§ **Problem to work on**:
The answer must be an exact transcription of all the records below.

Saved entries
▬▬▬▬▬▬▬▬▬▬

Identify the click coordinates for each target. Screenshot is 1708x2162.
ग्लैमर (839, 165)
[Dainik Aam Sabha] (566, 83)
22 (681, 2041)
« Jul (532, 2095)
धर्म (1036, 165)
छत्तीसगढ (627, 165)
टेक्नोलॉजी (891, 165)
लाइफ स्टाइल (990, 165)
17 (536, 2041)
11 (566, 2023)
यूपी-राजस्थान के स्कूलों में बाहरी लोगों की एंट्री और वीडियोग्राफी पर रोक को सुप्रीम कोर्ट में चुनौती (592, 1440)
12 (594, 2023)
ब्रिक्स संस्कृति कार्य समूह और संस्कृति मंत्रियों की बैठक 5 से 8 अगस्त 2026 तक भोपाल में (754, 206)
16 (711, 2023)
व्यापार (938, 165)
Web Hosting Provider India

▬▬▬▬▬▬▬▬▬▬

§ **Your solution**:
Identify the click coordinates for each target. Screenshot is 1708x2162.
ग्लैमर (839, 165)
[Dainik Aam Sabha] (566, 83)
22 (681, 2041)
« Jul (532, 2095)
धर्म (1036, 165)
छत्तीसगढ (627, 165)
टेक्नोलॉजी (891, 165)
लाइफ स्टाइल (990, 165)
17 (536, 2041)
11 (566, 2023)
यूपी-राजस्थान के स्कूलों में बाहरी लोगों की एंट्री और वीडियोग्राफी पर रोक को सुप्रीम कोर्ट में चुनौती (592, 1440)
12 (594, 2023)
ब्रिक्स संस्कृति कार्य समूह और संस्कृति मंत्रियों की बैठक 5 से 8 अगस्त 2026 तक भोपाल में (754, 206)
16 (711, 2023)
व्यापार (938, 165)
Web Hosting Provider India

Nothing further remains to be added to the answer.